Entre la nostalgia y el negocio

Para el aficionado, el mensaje puede sonar incómodo. Cada vez que un joven prometedor se marcha sin consolidarse en el primer equipo, aparece la sensación de oportunidad perdida, de identidad diluida. Pero el City no opera a ciegas. Su modelo no consiste en soltar talento sin red.

Las cláusulas de recompra y los derechos de tanteo se han convertido en sello de la casa. Si un canterano despega lejos de Manchester, el club mantiene la llave para recuperarlo antes que nadie. Simpson-Pusey es el ejemplo más reciente, pero no el único. El caso de Morgan Rogers, que dejó una buena suma tras su progresión en otros clubes, ilustra cómo el City logra tanto beneficio económico como influencia en el mercado a partir de sus propios productos.

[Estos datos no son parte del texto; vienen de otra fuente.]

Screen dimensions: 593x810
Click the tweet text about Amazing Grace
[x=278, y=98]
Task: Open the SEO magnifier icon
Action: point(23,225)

Mientras tanto, el club sigue ampliando sus fuentes de ingresos. La expansión del North Stand del Etihad, el nuevo hotel y las mejoras en las áreas de hospitality forman parte de una estrategia clara: diversificar, crecer y blindar su posición entre los gigantes económicos del fútbol.

No es casualidad que el City aparezca en el sexto puesto del Deloitte Football Money League 24/25, con los sextos mayores ingresos del planeta. Con esa base, una academia que genera talento y “beneficio puro”, y un marco regulatorio que premia la eficiencia, el club se ha colocado en una posición envidiable.

La pregunta ya no es si el City puede seguir vendiendo canteranos con beneficio. La cuestión es cuántas estrellas del futuro pasarán primero por Manchester antes de financiar, sin siquiera consolidarse allí, la siguiente gran era del campeón inglés.